Прекратить! Сейчас же прекратить. Расклеилась совсем. Она подошла к умывальнику на стене и ополоснула лицо. Не представляя, чем еще можно заглушить агонию, она опустилась в кресло с высокой спинкой, уронив руки на замусоленные, некогда бежевого цвета ручки. Грубая ткань была до боли колючей на ощупь. Кончиком нового черного ботинка она потерла о темный ковер с рисунком в индийском стиле. По маленьким квадратным вмятинам можно было определить, где раньше стояла кровать.
Кейт прилегла. Ее волосы рассыпались по коричневому вельвету покрывала. Перевернувшись, она уткнулась в него лицом; от него пахло, как из затхлого буфета. Она почувствовала липкие слезы на щеке, она плакала.
Той ночью она ласкала свое тело. Там, в тюрьме, эти тайные ласки снимали напряжение и служили небольшим утешением. Подтверждали, по крайней мере, что она является живой и реальной, а не просто безликим номером в компьютерной программе.
В любом случае ничего другого ей не оставалось. Лучше, чем ничего. Но в этом неприветливом месте с чужими голосами за стеной, в эпицентре чужой жизни то, что она делала, стало казаться ей чем-то постыдным. Никому не нужная неудачница. Ущербное ничтожество.
Может быть, то, к чему она так отчаянно стремилась, недостижимо? В Холлоуэй будущее виделось ей в другом свете. Она строила планы, фантазировала, расписывала жизнь на свободе до мелочей, как поступит, что скажет.
Заведет кучу друзей, встретит его, Его. Он обязательно поведет ее куда-нибудь, куда, правда, она и сама не знала.
В ресторан наподобие того, что видела по телевизору.
Или в оперу; она живо представила себя сидящей в ложе, такой же, какую показывали по видео в спортзале. Или она окажется в Нью-Йорке, в книжном магазине, как Мерил Стрип.[11]
Лежа на коричневом покрывале, она мысленно рвала в клочья картинки, нарисованные наивной фантазией. Злобное самоистязание, острая неудовлетворенность собой, настолько острая, что Робине Найт не хватило кожи для татуировок. «Загубленная жизнь», вопль отчаяния, въевшийся в кожу рук. «Заведи меня». Кейт казалось, что ее душу можно прочесть так же легко. Несомненно, окружающие считают ее круглой дурой. Жалким посмешищем.

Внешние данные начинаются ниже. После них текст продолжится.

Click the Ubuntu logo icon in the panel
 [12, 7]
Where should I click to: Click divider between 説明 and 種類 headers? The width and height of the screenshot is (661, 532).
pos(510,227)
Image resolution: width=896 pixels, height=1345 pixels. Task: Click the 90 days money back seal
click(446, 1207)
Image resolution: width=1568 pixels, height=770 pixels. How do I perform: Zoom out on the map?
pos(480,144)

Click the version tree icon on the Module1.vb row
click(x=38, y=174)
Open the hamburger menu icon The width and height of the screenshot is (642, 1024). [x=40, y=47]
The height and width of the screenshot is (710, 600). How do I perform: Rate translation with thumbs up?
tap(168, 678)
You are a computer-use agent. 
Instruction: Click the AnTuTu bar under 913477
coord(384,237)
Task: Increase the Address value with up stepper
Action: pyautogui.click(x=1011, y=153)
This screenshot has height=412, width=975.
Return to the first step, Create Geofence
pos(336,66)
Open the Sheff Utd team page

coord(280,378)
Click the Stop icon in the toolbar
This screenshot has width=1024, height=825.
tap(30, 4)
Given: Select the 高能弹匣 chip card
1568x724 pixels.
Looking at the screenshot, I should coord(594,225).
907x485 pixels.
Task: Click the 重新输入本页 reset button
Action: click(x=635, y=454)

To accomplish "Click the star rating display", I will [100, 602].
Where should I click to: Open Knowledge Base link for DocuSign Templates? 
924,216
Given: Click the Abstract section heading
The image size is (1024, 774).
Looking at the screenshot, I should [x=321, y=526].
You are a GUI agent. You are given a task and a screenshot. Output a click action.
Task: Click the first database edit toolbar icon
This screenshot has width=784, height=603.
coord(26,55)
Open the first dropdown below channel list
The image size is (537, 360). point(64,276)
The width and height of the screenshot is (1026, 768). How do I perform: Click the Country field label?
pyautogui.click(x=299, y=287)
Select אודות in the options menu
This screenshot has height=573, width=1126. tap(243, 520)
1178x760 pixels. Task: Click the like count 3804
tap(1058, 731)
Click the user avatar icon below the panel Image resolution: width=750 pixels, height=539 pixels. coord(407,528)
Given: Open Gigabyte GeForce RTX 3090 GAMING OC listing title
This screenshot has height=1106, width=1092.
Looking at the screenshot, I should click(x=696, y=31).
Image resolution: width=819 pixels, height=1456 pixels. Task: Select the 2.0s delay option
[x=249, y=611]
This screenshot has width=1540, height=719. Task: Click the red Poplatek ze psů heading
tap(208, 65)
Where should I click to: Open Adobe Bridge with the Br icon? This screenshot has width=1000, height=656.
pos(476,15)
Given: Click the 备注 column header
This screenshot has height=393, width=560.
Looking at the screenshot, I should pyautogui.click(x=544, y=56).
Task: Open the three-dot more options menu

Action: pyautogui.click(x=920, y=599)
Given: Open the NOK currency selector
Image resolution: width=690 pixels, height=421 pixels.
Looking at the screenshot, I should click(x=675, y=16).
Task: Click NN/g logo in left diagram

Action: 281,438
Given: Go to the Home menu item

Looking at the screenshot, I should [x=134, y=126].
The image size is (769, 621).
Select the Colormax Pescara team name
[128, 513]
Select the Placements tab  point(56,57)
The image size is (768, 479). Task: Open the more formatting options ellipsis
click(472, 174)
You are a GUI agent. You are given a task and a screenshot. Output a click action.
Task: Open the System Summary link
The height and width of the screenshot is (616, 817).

Вряд ли кто-то сумеет ее понять. Она не такая, как все. Она никогда не сможет думать так же, как остальные.
Темнота угнетала ее душу. Темнота пугала ее с детства. Сидя в темноте, ей приходилось быть молчаливым свидетелем семейных ссор. Под покровом темноты совершались самые страшные преступления, особенно в тюрьме. В темноте человек беззащитен и уязвим. Темнота — неизбежность. Людям остается только спать. В темноте часто умирают. Мама умерла ночью.
Ночью люди занимаются любовью и сладко засыпают в объятиях друг друга. Мысль о чужом наслаждении была невыносима, заставляла острее ощутить щемящее чувство одиночества. В том месте ее жизни, которое должны занимать сексуальные отношения, была ничем не заполненная брешь. Ее изнывающее тело было одной сплошной пустотой, сплошной болью, которую ничем не успокоить. Она приложила руку к груди и сквозь шелковую ткань ночной сорочки с синими и белыми горошинами, купленной ею накануне на распродаже в «Марк и Спенсер», почувствовала биение собственного сердца, гулкое и ритмичное. Биение пустого сердца.
Прокатившаяся по телу волна вырвала из груди тихий стон. Она перевернулась и прижалась щекой к жесткой, комковатой подушке, пропитанной запахом чужих волос. Господи, какая непроглядная темнота! Страшно, когда ты никому не нужен.